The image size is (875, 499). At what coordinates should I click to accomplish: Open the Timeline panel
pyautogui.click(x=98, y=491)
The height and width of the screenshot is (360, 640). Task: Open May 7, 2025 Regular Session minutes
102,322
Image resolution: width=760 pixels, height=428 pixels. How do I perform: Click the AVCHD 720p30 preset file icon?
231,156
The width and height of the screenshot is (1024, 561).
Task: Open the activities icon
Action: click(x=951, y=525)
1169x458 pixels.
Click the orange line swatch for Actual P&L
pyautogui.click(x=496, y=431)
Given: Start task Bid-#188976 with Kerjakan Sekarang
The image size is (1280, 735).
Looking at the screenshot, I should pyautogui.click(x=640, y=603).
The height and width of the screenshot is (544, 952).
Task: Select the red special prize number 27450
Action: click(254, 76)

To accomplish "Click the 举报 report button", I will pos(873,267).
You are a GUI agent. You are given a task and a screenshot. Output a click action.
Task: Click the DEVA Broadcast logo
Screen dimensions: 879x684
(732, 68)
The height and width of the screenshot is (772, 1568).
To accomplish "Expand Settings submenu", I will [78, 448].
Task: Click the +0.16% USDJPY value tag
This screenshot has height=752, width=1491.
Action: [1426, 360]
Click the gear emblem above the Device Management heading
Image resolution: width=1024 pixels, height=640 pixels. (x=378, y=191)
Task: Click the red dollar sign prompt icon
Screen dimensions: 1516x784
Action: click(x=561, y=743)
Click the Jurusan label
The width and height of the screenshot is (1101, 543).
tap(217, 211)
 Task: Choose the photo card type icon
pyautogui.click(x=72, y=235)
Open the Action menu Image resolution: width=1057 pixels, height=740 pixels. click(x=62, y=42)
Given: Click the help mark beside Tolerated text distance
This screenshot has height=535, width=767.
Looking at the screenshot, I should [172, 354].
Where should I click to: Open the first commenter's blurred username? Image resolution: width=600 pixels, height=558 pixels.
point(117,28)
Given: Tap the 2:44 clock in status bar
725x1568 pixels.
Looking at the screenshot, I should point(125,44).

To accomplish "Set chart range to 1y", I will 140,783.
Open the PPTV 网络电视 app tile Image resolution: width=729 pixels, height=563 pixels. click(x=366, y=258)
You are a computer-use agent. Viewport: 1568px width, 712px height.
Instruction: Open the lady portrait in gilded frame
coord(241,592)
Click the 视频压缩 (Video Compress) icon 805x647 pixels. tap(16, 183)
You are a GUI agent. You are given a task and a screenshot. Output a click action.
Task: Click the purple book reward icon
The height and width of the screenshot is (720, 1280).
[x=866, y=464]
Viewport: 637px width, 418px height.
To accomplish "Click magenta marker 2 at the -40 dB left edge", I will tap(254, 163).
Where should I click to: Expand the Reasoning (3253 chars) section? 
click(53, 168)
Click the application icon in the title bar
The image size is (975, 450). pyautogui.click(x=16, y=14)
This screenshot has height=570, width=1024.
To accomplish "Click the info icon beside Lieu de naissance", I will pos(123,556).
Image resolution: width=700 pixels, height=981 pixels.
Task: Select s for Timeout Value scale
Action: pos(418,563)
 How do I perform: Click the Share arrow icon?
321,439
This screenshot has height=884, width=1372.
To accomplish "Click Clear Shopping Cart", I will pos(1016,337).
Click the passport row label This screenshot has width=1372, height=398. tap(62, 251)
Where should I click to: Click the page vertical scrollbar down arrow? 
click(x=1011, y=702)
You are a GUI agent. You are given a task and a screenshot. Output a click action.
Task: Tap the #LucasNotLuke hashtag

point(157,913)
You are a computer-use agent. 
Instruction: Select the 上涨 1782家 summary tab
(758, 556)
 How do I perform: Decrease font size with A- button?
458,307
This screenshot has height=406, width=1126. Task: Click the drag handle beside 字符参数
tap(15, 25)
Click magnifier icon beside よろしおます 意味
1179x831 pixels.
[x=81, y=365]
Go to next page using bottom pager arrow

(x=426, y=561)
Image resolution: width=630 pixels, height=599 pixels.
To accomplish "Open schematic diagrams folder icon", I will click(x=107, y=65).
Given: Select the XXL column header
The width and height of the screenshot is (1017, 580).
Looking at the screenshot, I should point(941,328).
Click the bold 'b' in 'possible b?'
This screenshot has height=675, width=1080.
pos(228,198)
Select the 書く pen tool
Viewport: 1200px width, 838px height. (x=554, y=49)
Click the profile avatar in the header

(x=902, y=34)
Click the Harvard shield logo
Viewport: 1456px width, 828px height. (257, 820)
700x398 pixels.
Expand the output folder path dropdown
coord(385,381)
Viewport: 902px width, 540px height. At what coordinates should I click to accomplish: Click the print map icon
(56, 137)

▶ [Task goal] Using the entries above, please restate each one word for word.

▶ [Answer to this exercise]
The image size is (875, 499). At what coordinates should I click to accomplish: Open the Timeline panel
pyautogui.click(x=98, y=491)
The height and width of the screenshot is (360, 640). Task: Open May 7, 2025 Regular Session minutes
102,322
Image resolution: width=760 pixels, height=428 pixels. How do I perform: Click the AVCHD 720p30 preset file icon?
231,156
The width and height of the screenshot is (1024, 561).
Task: Open the activities icon
Action: click(x=951, y=525)
1169x458 pixels.
Click the orange line swatch for Actual P&L
pyautogui.click(x=496, y=431)
Given: Start task Bid-#188976 with Kerjakan Sekarang
The image size is (1280, 735).
Looking at the screenshot, I should pyautogui.click(x=640, y=603).
The height and width of the screenshot is (544, 952).
Task: Select the red special prize number 27450
Action: click(254, 76)

To accomplish "Click the 举报 report button", I will pos(873,267).
You are a GUI agent. You are given a task and a screenshot. Output a click action.
Task: Click the DEVA Broadcast logo
Screen dimensions: 879x684
(732, 68)
The height and width of the screenshot is (772, 1568).
To accomplish "Expand Settings submenu", I will [78, 448].
Task: Click the +0.16% USDJPY value tag
This screenshot has height=752, width=1491.
Action: [1426, 360]
Click the gear emblem above the Device Management heading
Image resolution: width=1024 pixels, height=640 pixels. (x=378, y=191)
Task: Click the red dollar sign prompt icon
Screen dimensions: 1516x784
Action: click(x=561, y=743)
Click the Jurusan label
The width and height of the screenshot is (1101, 543).
tap(217, 211)
 Task: Choose the photo card type icon
pyautogui.click(x=72, y=235)
Open the Action menu Image resolution: width=1057 pixels, height=740 pixels. click(x=62, y=42)
Given: Click the help mark beside Tolerated text distance
This screenshot has height=535, width=767.
Looking at the screenshot, I should [172, 354].
Where should I click to: Open the first commenter's blurred username? Image resolution: width=600 pixels, height=558 pixels.
point(117,28)
Given: Tap the 2:44 clock in status bar
725x1568 pixels.
Looking at the screenshot, I should point(125,44).

To accomplish "Set chart range to 1y", I will 140,783.
Open the PPTV 网络电视 app tile Image resolution: width=729 pixels, height=563 pixels. click(x=366, y=258)
You are a computer-use agent. Viewport: 1568px width, 712px height.
Instruction: Open the lady portrait in gilded frame
coord(241,592)
Click the 视频压缩 (Video Compress) icon 805x647 pixels. tap(16, 183)
You are a GUI agent. You are given a task and a screenshot. Output a click action.
Task: Click the purple book reward icon
The height and width of the screenshot is (720, 1280).
[x=866, y=464]
Viewport: 637px width, 418px height.
To accomplish "Click magenta marker 2 at the -40 dB left edge", I will tap(254, 163).
Where should I click to: Expand the Reasoning (3253 chars) section? 
click(53, 168)
Click the application icon in the title bar
The image size is (975, 450). pyautogui.click(x=16, y=14)
This screenshot has height=570, width=1024.
To accomplish "Click the info icon beside Lieu de naissance", I will pos(123,556).
Image resolution: width=700 pixels, height=981 pixels.
Task: Select s for Timeout Value scale
Action: pos(418,563)
 How do I perform: Click the Share arrow icon?
321,439
This screenshot has height=884, width=1372.
To accomplish "Click Clear Shopping Cart", I will pos(1016,337).
Click the passport row label This screenshot has width=1372, height=398. tap(62, 251)
Where should I click to: Click the page vertical scrollbar down arrow? 
click(x=1011, y=702)
You are a GUI agent. You are given a task and a screenshot. Output a click action.
Task: Tap the #LucasNotLuke hashtag

point(157,913)
You are a computer-use agent. 
Instruction: Select the 上涨 1782家 summary tab
(758, 556)
 How do I perform: Decrease font size with A- button?
458,307
This screenshot has height=406, width=1126. Task: Click the drag handle beside 字符参数
tap(15, 25)
Click magnifier icon beside よろしおます 意味
1179x831 pixels.
[x=81, y=365]
Go to next page using bottom pager arrow

(x=426, y=561)
Image resolution: width=630 pixels, height=599 pixels.
To accomplish "Open schematic diagrams folder icon", I will click(x=107, y=65).
Given: Select the XXL column header
The width and height of the screenshot is (1017, 580).
Looking at the screenshot, I should point(941,328).
Click the bold 'b' in 'possible b?'
This screenshot has height=675, width=1080.
pos(228,198)
Select the 書く pen tool
Viewport: 1200px width, 838px height. (x=554, y=49)
Click the profile avatar in the header

(x=902, y=34)
Click the Harvard shield logo
Viewport: 1456px width, 828px height. (257, 820)
700x398 pixels.
Expand the output folder path dropdown
coord(385,381)
Viewport: 902px width, 540px height. At what coordinates should I click to accomplish: Click the print map icon
(56, 137)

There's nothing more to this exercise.